**What you are asked to do:** Your output must be the line containing "Given: Open the Source Control view" followed by every later line in the entries below, all copied exactly.

┌─ Data for the task

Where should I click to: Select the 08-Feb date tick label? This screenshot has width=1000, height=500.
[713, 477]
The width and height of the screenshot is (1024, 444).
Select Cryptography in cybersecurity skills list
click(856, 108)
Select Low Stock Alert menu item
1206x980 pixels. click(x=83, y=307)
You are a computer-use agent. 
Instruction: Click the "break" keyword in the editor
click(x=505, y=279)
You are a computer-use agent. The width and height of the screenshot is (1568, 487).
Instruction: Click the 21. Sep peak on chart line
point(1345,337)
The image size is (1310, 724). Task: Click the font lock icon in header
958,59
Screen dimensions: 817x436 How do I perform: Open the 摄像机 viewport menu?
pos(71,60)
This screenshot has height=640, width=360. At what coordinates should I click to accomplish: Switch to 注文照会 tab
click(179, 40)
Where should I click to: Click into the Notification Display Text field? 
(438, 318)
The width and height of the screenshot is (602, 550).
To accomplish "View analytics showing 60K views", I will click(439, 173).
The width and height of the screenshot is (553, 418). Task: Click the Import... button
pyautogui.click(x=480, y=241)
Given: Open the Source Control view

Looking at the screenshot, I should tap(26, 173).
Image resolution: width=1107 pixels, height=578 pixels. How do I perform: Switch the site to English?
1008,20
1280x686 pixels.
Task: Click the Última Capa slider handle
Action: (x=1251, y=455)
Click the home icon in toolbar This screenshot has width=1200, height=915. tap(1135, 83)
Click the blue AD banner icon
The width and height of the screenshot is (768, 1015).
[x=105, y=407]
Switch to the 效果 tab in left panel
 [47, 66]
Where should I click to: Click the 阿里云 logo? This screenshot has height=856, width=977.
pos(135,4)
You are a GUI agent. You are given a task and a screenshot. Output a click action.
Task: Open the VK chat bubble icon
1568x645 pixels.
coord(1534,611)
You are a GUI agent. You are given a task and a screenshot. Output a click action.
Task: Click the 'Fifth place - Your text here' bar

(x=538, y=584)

└─

**Answer:**
Given: Open the Source Control view

Looking at the screenshot, I should tap(26, 173).
Image resolution: width=1107 pixels, height=578 pixels. How do I perform: Switch the site to English?
1008,20
1280x686 pixels.
Task: Click the Última Capa slider handle
Action: (x=1251, y=455)
Click the home icon in toolbar This screenshot has width=1200, height=915. tap(1135, 83)
Click the blue AD banner icon
The width and height of the screenshot is (768, 1015).
[x=105, y=407]
Switch to the 效果 tab in left panel
 [47, 66]
Where should I click to: Click the 阿里云 logo? This screenshot has height=856, width=977.
pos(135,4)
You are a GUI agent. You are given a task and a screenshot. Output a click action.
Task: Open the VK chat bubble icon
1568x645 pixels.
coord(1534,611)
You are a GUI agent. You are given a task and a screenshot. Output a click action.
Task: Click the 'Fifth place - Your text here' bar

(x=538, y=584)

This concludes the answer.